Rhodium shot the lights out this year and there’s fizzle yet in the metal

Natascha Viljoen, CEO, Anglo American Platinum

SHAREHOLDERS in Anglo American Platinum (Amplats) have rhodium to thank for the R175 per share interim dividend declaration – equal to 100% of the R46.4bn record headline earnings the Anglo American subsidiary reported last month.

The metal was priced as high as $30,000 per ounce during the six month period and therefore comprised 44% of total revenue – an astonishing contribution as Amplats is expected to produce 4.2 to 4.4 million ounces of total platinum group metals(PGMs) in the current financial year.

The question is whether rhodium can be expected to continue at this clip?

Amplats said in a presentation that the 72,000 oz rhodium deficit of last year would become a small surplus this year before returning to a fresh deficit in 2022, albeit of a much smaller scale than in 2020.

That, however, is all that’s required for the rhodium party to kick off again. “All of these minor metals are very thinly traded so any disruption to the up or the downside causes massive fluctuation in price,” said Amplats CEO Natascha Viljoen in an interview. The other factor is that South Africa is by far the largest source of rhodium supply, unlike palladium, for instance, which is produced in large quantities in Russia.

Amplats’ production is about 32% of the total supplied volume of rhodium annually which totals some 1.1 million oz, including recycled metal (newly mined metal supply is 750,000 oz). That equals a significant market share of a paper-thin market and raises another question as to whether Amplats would be able to exploit the demand further?

Viljoen said the metals occur together geologically in such a way that it’s not possible to mine more rhodium while mining less platinum.

Getting closer to OEMs

It’s possible, however, to service the market differently. Amplats’ marketing division packages rhodium in smaller volumes to suit some clients.
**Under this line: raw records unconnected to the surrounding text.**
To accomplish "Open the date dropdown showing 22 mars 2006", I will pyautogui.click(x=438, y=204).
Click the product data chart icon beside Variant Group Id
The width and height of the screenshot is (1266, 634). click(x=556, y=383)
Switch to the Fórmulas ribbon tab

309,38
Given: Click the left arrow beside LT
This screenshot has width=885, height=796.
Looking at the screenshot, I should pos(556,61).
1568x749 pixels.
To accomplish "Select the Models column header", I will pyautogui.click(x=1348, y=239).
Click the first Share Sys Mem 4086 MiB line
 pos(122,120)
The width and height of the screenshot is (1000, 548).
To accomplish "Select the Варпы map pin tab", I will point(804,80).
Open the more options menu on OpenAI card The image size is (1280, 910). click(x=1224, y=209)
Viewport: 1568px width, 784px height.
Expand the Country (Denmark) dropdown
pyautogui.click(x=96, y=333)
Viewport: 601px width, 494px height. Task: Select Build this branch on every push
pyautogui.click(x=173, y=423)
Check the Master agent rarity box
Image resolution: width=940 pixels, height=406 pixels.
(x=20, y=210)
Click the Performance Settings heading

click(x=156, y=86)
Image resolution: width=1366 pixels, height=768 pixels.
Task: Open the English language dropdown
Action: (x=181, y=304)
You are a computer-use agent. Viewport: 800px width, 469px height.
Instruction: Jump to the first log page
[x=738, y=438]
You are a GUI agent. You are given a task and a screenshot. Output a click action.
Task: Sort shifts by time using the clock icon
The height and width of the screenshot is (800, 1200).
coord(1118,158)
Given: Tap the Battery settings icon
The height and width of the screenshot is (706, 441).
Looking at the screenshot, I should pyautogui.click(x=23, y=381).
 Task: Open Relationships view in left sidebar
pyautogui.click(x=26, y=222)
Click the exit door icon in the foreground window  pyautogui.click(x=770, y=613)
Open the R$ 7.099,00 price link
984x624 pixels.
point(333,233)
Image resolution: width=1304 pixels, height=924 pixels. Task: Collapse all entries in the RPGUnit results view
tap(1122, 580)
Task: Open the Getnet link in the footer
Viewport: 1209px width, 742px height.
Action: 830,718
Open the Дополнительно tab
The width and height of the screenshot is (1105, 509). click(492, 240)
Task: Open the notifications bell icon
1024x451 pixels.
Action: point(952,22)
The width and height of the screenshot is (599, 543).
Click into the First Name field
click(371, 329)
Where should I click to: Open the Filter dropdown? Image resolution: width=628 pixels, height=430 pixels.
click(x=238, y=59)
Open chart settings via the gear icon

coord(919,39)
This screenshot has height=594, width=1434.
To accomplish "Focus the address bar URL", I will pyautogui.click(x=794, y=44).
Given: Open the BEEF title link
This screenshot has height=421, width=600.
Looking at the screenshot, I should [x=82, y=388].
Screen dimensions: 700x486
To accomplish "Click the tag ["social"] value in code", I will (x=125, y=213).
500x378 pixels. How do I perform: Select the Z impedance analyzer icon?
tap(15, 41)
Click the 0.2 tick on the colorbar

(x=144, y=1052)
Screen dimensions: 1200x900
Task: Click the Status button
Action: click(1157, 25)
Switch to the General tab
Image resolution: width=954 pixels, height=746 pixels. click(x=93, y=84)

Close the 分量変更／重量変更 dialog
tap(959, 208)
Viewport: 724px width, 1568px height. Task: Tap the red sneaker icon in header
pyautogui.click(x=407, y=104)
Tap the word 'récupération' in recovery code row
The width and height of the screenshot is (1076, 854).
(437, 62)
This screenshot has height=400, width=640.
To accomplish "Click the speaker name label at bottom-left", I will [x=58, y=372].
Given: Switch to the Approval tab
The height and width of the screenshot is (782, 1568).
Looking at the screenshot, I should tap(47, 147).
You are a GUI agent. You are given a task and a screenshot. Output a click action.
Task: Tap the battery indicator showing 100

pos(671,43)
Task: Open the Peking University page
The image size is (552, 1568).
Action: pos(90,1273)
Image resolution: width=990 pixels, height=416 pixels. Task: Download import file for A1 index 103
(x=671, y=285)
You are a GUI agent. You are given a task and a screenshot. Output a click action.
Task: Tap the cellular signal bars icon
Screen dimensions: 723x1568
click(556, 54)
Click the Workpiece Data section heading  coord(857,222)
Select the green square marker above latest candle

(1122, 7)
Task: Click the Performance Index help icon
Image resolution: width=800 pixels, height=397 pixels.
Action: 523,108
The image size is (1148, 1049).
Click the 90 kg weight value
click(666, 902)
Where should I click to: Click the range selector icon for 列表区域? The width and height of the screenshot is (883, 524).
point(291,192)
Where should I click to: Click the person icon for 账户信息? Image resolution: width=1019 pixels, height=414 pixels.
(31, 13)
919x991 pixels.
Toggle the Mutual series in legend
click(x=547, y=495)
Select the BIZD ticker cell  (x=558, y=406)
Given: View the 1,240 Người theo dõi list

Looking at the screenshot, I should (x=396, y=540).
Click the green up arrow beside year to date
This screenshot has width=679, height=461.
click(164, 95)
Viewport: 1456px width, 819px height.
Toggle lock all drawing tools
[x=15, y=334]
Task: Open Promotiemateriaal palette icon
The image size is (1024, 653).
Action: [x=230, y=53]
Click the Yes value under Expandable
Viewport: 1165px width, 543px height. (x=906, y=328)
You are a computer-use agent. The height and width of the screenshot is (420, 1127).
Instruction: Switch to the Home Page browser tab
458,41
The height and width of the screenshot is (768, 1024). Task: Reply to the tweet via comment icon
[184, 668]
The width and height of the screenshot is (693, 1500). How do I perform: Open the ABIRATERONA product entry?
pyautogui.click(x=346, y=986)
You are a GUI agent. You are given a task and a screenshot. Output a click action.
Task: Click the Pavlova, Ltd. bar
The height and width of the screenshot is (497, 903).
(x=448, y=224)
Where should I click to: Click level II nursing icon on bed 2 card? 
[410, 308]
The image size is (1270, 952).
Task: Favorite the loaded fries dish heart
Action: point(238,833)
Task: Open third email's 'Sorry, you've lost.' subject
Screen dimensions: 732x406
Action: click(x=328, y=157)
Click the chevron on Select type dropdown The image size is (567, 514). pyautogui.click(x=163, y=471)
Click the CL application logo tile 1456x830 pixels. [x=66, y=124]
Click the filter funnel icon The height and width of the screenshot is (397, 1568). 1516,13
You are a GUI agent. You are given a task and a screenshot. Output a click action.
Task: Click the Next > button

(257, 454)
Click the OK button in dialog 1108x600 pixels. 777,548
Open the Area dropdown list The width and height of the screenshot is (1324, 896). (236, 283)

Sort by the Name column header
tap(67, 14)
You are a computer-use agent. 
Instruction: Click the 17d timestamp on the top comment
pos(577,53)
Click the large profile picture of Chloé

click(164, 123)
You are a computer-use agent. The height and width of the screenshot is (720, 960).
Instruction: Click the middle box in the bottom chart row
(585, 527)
It has also changed its market strategy so instead of selling direct to the original equipment manufacturers (OEMs), the autocatalyst semi-fabricators, the company is also now closer to the likes of Hyundai, the Korean carmaker as well as Toyota.

The pressure on carmakers to comply with environmental, sustainability, and governance (ESG) standards has also seen brands such as Mercedes has been “… quite specific on responsible metals supply. In that way we are liaising directly with an end customer,” said Viljoen.

Tightening car emissions legislation is also likely to keep up the pressure on supply. According to Amplats data, Euro 7 emissions standards, which will be applied in 2026, will result in a 15% increase in PGM loadings requirements over the 2019 baseline. That will help secure the business case for PGMs insofar as they are sold to the gasoline (internal combustion engine or ICE) and hybrid autocatalyst markets respectively.

“On the short to medium term it is still a very important market for us,” said Viljoen of autocatalysis in the international combustion engine and hybrid vehicle industries.

This all makes for some interesting data. In a world where the hydrogen technological revolution is expected to crusade global decarbonisation, demand for PGMs in ICE autocatalysis is still growing: to 14 million oz in 2028 from 12 million oz this year. This is despite the expectation that the production of gasoline vehicles will plateau in 2023 at between 80 to 90 million vehicles a year.

Whilst Amplats is pressing ahead with the development of hydrogen engine pathways on several fronts, its base case investment – PGMs for gasoline autocatalysis – remains extremely strong, especially in the absence of significant new supply or new technology.